Die Visitation wird vom Abtprimas der Benediktiner Jeremias Schröder und der österreichischen Ordensfrau Sr. Christine Rod von den Missionarinnen Christi geleitet. Ziel ist es, sich ein „genaues Bild über die Situation des monastischen Lebens und von der Leitung der Abtei“ zu verschaffen. Besondere Schwerpunkte liegen auf dem Leitungsstil der Abtei und des Abtes, dem Umgang mit Missbrauchsvorwürfen und schwerwiegenden Verfehlungen, sowie der Berufungsunterscheidung und der Ausbildung innerhalb der Gemeinschaft.
Der Vatikan betont, dass diese außergewöhnliche Maßnahme als „Ausdruck wohlwollender Unterstützung“ zu verstehen sei, um „die nachhaltige Entwicklung dieses blühenden Stiftes zu fördern und es vor möglichen inneren wie äußeren Gefährdungen zu bewahren.“ Die Visitatoren sollen dem Ordensdikasterium die Ergebnisse vorlegen, um das Stift anschließend bei einem „eigenen inneren Erneuerungsweg“ zu unterstützen.
Das Dekret wurde vom Pro-Präfekten Kardinal Ángel Fernández Artime und dem Untersekretär Aitor Jiménez Echave unterzeichnet, da ein Abt kirchenrechtlich einem Bischof gleichgestellt ist und Anweisungen von einem mindestens gleichrangigen Kleriker entgegennimmt. Während sowohl Abtprimas Schröder als auch Sr. Rod noch keine offiziellen Ernennungsdekrete erhalten haben, blickt die Kommunität von Heiligenkreuz der Visitation „mit Zuversicht entgegen“ und sieht darin eine Chance zur „Erneuerung und zum Wachstum“.
Der Jesuit P. Andreas Batlogg betonte im Ö1-Morgenjournal, dass im Hinblick auf die angekündigte Apostolische Visitation des Stiftes Heiligenkreuz Transparenz und Aufklärung von größter Bedeutung seien. Er erklärte, dass eine solche Visitation seitens des Vatikans nur bei gravierenden Hinweisen auf Missstände angeordnet werde. Ohne sich an Spekulationen beteiligen zu wollen, hob Batlogg hervor, es sei die Aufgabe der eingesetzten Visitatoren, der Angelegenheit auf den Grund zu gehen. Trotz der zweifellos unangenehmen Situation für das Zisterzienserstift im Wienerwald äußerte er volles Vertrauen in die Professionalität der beiden Visitatoren – Benediktiner-Abtprimas Jeremias Schröder und Ordensfrau Sr. Christine Rod – sowie in die professionelle Arbeitsweise der vatikanischen Dikasterien.

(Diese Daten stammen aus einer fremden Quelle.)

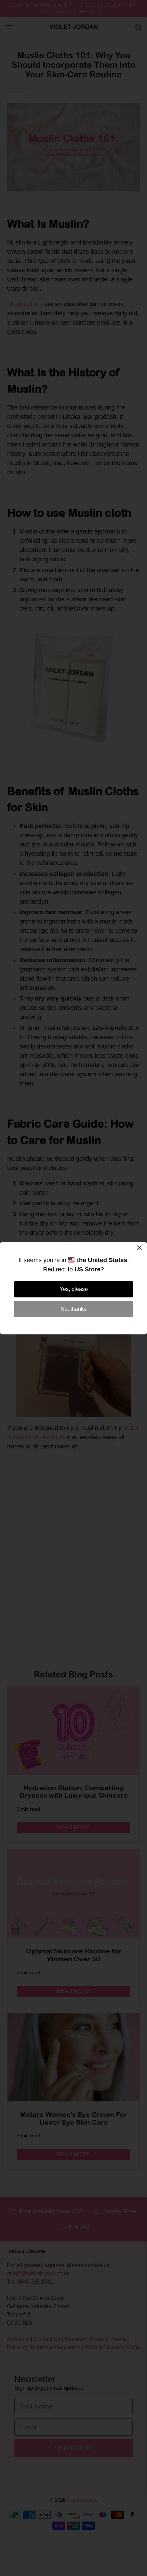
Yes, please (73, 1289)
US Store (88, 1269)
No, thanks (73, 1309)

Auch für den Religionsrechtsexperten Andreas Kowatsch von der Universität Wien ist eine derartige vatikanische Maßnahme in einem Stift keineswegs alltäglich. Er erläutert, dass eine Visitation generell dazu dient, dass eine übergeordnete Stelle die Aktivitäten und das Leben einer untergeordneten Einheit überprüft, was im kirchlichen Alltag, etwa bei bischöflichen Diözesanbesuchen, üblich sei. Eine Apostolische Visitation ist jedoch anders gelagert. Sie wird angeordnet, wenn eine Situation genauer beleuchtet werden soll, oft aufgrund von Gerüchten oder Anzeigen über missbräuchliches Verhalten, um sich ein fundiertes Urteil bilden zu können. Dem durchgesickerten Dekret zufolge stehen insbesondere zwei Fragen im Fokus: die Aufnahme neuer Mönche und die Gewährleistung eines offenen Aufnahmeklimas sowie der Umgang mit Konflikten, inklusive der Einhaltung kirchlicher Meldepflichten bei möglichem Machtmissbrauch oder anderen Missständen.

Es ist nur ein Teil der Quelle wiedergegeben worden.